_The input_
━━━━━━━━━━

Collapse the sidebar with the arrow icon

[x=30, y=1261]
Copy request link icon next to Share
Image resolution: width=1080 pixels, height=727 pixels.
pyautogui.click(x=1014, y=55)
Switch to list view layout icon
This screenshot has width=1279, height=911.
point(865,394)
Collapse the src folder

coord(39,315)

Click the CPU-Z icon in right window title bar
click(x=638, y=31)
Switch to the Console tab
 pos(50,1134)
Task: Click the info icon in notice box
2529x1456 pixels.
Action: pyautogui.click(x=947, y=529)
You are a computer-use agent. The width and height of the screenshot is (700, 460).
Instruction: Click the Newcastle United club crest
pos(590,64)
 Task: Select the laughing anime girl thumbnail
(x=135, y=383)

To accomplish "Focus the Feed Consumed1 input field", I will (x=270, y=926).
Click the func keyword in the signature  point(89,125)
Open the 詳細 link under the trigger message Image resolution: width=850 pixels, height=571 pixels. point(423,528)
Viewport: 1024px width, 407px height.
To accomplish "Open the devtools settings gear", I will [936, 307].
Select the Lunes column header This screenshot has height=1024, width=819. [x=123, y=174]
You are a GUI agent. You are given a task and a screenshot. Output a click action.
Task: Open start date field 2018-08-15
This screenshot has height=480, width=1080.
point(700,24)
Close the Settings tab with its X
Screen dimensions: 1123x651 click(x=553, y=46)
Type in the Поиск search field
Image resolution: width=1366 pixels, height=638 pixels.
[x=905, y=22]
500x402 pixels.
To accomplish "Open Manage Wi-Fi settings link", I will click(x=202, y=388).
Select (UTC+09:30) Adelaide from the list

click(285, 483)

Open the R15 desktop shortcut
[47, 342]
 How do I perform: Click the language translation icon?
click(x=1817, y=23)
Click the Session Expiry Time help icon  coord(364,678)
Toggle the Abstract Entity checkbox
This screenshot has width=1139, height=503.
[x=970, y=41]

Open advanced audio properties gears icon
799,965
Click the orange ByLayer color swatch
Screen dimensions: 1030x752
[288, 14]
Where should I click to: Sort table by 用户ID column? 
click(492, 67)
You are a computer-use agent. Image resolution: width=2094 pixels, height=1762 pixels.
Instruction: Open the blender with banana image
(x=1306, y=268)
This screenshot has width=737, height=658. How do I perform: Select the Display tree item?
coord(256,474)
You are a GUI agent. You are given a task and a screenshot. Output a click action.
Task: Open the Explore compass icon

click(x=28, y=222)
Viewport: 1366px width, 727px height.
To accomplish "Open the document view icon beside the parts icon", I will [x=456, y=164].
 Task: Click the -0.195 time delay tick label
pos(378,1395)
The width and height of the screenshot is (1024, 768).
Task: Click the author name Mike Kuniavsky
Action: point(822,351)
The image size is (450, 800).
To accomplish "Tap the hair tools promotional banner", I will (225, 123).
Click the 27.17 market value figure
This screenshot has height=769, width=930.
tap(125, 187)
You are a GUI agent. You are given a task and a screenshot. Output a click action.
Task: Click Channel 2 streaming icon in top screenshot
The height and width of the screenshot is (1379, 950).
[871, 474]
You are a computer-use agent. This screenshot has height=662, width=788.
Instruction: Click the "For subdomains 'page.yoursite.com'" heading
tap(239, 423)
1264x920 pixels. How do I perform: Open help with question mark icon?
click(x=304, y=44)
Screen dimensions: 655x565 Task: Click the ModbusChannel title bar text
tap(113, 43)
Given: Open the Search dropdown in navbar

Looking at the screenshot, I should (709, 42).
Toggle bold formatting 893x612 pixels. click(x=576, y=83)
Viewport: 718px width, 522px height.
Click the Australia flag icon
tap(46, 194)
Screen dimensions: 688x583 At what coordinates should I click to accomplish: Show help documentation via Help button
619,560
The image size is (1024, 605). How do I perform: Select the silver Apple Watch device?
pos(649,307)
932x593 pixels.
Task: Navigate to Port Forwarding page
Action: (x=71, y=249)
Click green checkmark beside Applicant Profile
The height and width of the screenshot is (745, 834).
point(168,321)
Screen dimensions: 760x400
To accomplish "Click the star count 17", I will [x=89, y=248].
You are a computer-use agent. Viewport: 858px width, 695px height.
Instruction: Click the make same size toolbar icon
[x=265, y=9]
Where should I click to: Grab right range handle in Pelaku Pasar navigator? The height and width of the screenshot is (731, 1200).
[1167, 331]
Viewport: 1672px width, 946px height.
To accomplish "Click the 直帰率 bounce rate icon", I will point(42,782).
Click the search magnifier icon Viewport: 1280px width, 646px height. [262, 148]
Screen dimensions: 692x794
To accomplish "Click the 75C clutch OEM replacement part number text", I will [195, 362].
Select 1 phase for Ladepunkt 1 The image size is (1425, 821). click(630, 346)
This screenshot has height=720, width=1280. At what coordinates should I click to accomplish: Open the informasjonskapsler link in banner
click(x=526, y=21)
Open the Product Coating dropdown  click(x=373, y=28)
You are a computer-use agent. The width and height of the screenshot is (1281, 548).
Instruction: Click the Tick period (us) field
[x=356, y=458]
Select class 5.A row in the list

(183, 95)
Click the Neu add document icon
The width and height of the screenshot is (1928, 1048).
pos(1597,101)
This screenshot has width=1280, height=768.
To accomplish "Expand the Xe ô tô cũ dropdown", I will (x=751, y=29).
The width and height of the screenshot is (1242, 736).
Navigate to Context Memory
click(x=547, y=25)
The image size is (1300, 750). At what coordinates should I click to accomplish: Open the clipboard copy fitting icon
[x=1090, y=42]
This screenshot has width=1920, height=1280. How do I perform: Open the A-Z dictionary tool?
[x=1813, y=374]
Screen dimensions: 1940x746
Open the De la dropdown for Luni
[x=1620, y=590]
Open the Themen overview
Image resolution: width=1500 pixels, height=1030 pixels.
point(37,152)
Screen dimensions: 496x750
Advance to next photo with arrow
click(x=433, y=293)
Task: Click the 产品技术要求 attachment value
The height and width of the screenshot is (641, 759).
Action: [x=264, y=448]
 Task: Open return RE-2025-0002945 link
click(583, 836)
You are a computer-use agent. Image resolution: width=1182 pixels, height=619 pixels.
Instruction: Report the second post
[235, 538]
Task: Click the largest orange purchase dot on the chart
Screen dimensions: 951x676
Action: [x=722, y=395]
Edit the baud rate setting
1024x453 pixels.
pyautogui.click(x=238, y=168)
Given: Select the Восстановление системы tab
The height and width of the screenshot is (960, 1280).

━━━━━━━━━━

_To be done_
Express the lines between the one holding "Select (UTC+09:30) Adelaide from the list" and the one holding "coord(256,474)", inclusive, as a JSON list of strings with one string per line and blank lines left out.

_The reply_
[
  "Select (UTC+09:30) Adelaide from the list",
  "click(285, 483)",
  "Open the R15 desktop shortcut",
  "[47, 342]",
  " How do I perform: Click the language translation icon?",
  "click(x=1817, y=23)",
  "Click the Session Expiry Time help icon  coord(364,678)",
  "Toggle the Abstract Entity checkbox",
  "This screenshot has width=1139, height=503.",
  "[x=970, y=41]",
  "Open advanced audio properties gears icon",
  "799,965",
  "Click the orange ByLayer color swatch",
  "Screen dimensions: 1030x752",
  "[288, 14]",
  "Where should I click to: Sort table by 用户ID column? ",
  "click(492, 67)",
  "You are a computer-use agent. Image resolution: width=2094 pixels, height=1762 pixels.",
  "Instruction: Open the blender with banana image",
  "(x=1306, y=268)",
  "This screenshot has width=737, height=658. How do I perform: Select the Display tree item?",
  "coord(256,474)"
]